Anthropogenic nitrogen deposition affects the natural nitrogen cycle where specific microorganisms convert nitrogen compounds. Among these microbes are the nitrifiers, which carry out the nitrification process where ammonium (a common nitrogen fertilizer) is oxidized to nitrite and, subsequently, nitrite is oxidized to nitrate. For 125 years, the two nitrification steps were known to be always catalyzed by different microorganisms: the ammonia oxidizers and the nitrite oxidizers, whose cooperation is required for complete nitrification. This textbook knowledge was the basis for hundreds of studies on nitrification in the environment and in wastewater treatment plants (where nitrification also is important). However, no microbiologist ever understood why labor is divided in nitrification. A single microbe capable of catalyzing both nitrification steps would actually benefit from conserving more energy. Microbiologists have coined a term to describe such a “complete” nitrifier: “comammox” (“complete ammonia oxidizer”). However, the existence of comammox remained an unresolved question for more than a century.

Surprise in a Russian Oil Exploration Well

A group of scientists led by Holger Daims and Michael Wagner, microbiologists at the Department for Microbiology and Ecosystem Science at the University of Vienna, has now solved the comammox conundrum together with cooperation partners from Russia, Denmark and Germany. The team analyzed a bacterial culture from a 1,200 m deep oil exploration well in Russia. Although this culture oxidized ammonia completely to nitrate, the only nitrifiers present were Nitrospira, so far known to be strict nitrite oxidizers. They could carry out the second step of nitrification, but any known ammonia oxidizers needed for the first step were absent. “This was an incredibly exciting moment. We assumed that this culture contained something new, but we did not expect the big surprise awaiting us” Holger Daims says. A complete genomic analysis of all bacterial species in the culture revealed the answer. “The Nitrospira bacteria possessed all genes for oxidizing both ammonia and nitrite, meaning complete nitrification. This seemed to be the long-sought comammox organism”, Michael Wagner adds.
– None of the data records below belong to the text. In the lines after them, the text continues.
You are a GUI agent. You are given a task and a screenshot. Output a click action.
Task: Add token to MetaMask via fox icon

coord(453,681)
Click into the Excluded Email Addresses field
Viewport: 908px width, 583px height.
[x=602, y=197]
Comammox is everywhere but was overlooked

Physiological experiments with the culture and a proteome analysis confirmed that the Nitrospira bacteria were comammox. Michael Wagner explains: “Nitrospira are well-known nitrite oxidizers that occur almost everywhere. The function as comammox of some Nitrospira was overlooked for decades”. Once the comammox Nitrospira had been discovered, the team was able to detect them in many soils, inland waters and in wastewater treatment plants. “This finding opens a new chapter of environmental microbiology” Daims says. “Our picture of the nitrogen cycle, which is essential for all life on Earth, was incomplete. Our next task will be to investigate more properties of comammox and its importance in nature and wastewater treatment plants.”

The findings of the microbiologists from the University of Vienna are published in “Nature” back to back with a study by colleagues from the Radboud University Nijmegen (The Netherlands), who also identified comammox Nitrospira. “The Nijmegen team is among the leading experts on the nitrogen cycle. When we learned by chance that both groups had made similar discoveries, we agreed to synchronize publication of our work to avoid an unnecessary race for the first paper”, Wagner states.